Editorial: Make tax payments easier to manage
We’re in real estate tax season. Allowing more time between the first and second installments would help many taxpayers. Three nearby states allow 6 months between payments. Illinois should, too.
After autumn comes winter, after winter comes spring, and after spring comes – real estate tax season.
Friday the 13th marked the first installment payment deadline for real estate taxes in Ogle County.
Other first installment deadlines across the Sauk Valley are:
Whiteside County – June 19;
Carroll County – July 3;
Bureau County – July 9; and
Lee County – July 11.
Second installment payment deadlines in the Sauk Valley all fall in the first week of September: Sept. 3, Carroll and Bureau; Sept. 4, Whiteside; and Sept. 5, Lee and Ogle.
In a recent SVM story, Lee County Treasurer John Fritts said that, for the first time, his office would allow Lee County residents to make weekly or monthly payments on their taxes.
With less than 2 months between the first and second installment due dates, some Lee taxpayers might find that option useful.
Although real estate taxpayers know that their tax payments are due every year in early and late summer, it can still be a challenge for some people to scrounge up the money for that second payment.
It would be less of a challenge if the time could be lengthened between the first and second installments.
How about 6 months between payments?
That would be a customer-friendly approach for Illinois county treasurers to adopt toward their constituents.
Other nearby states already do this.
In Wisconsin, real estate tax due dates are Jan. 31 and July 31.
In Iowa, the due dates are March 1 and Sept. 1.

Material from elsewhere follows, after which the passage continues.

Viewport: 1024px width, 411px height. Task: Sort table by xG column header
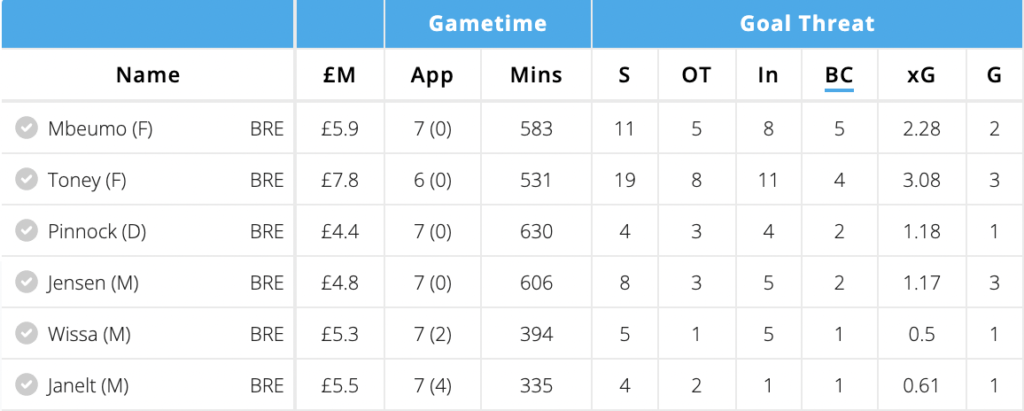(x=920, y=75)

In Indiana, the due dates are May 10 and Nov. 10.
Officials involved in Illinois’ real estate tax process may scoff at the idea of making schedule changes that would upset their established way of doing things.

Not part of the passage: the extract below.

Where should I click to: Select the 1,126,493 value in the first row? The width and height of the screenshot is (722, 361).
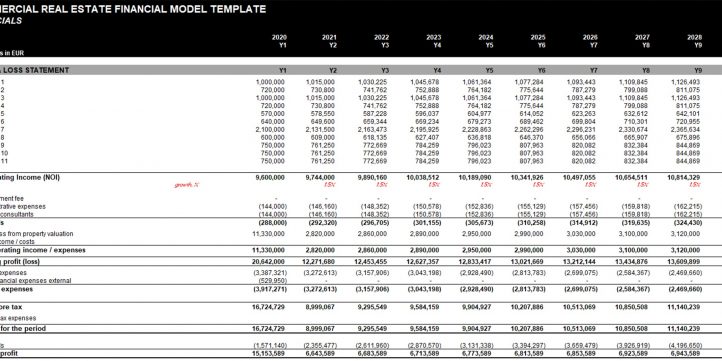[686, 82]
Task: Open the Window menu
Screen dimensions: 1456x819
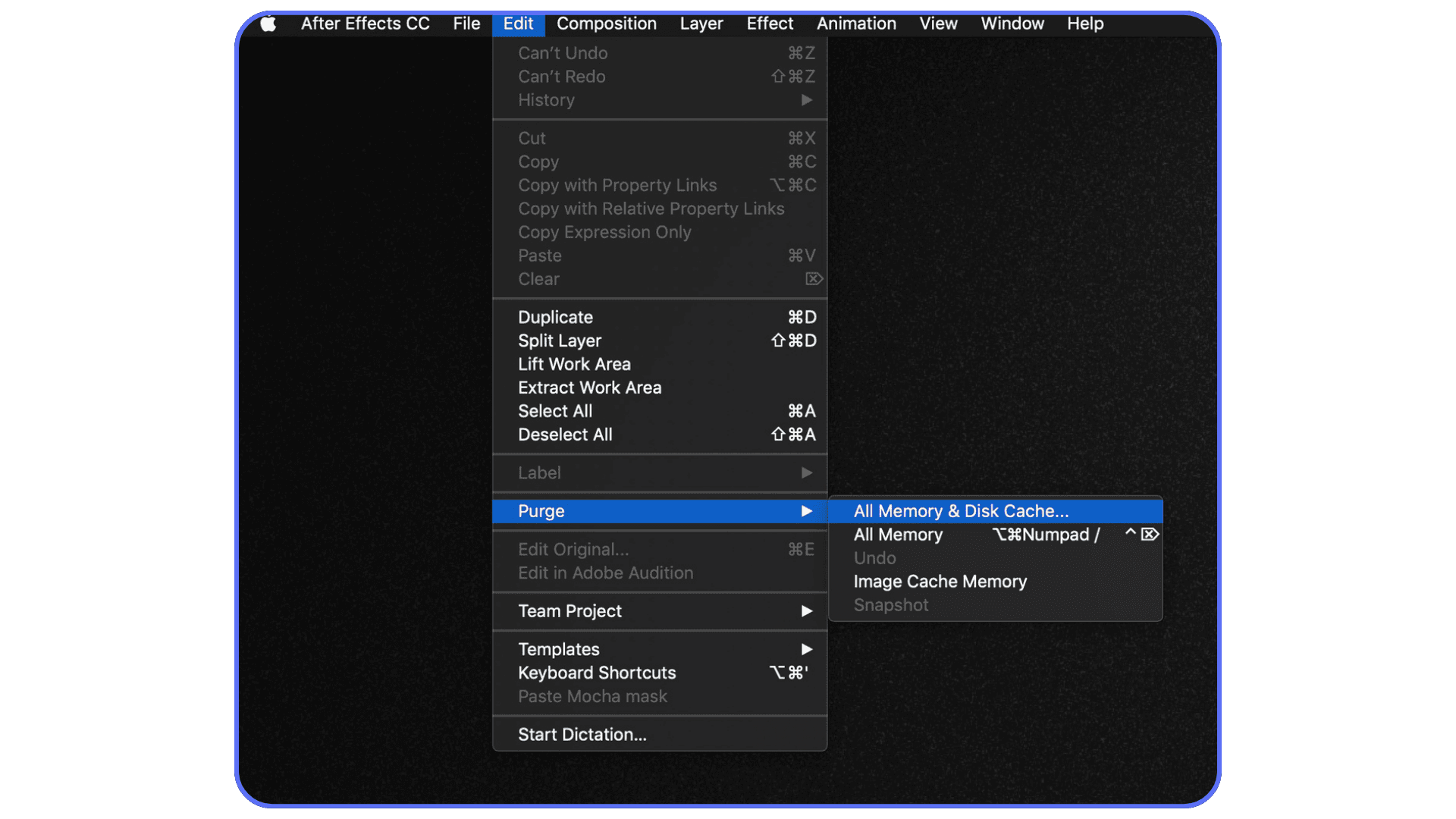Action: click(1012, 24)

We believe that having defined annual payment dates, with 6 full months between the first and second installments, would be an improvement that taxpayers would gratefully embrace.
We encourage Sauk Valley lawmakers to investigate the possibilities, introduce appropriate legislation, and push for its approval.
That way, the season that comes after spring could become much more enjoyable for taxpayers.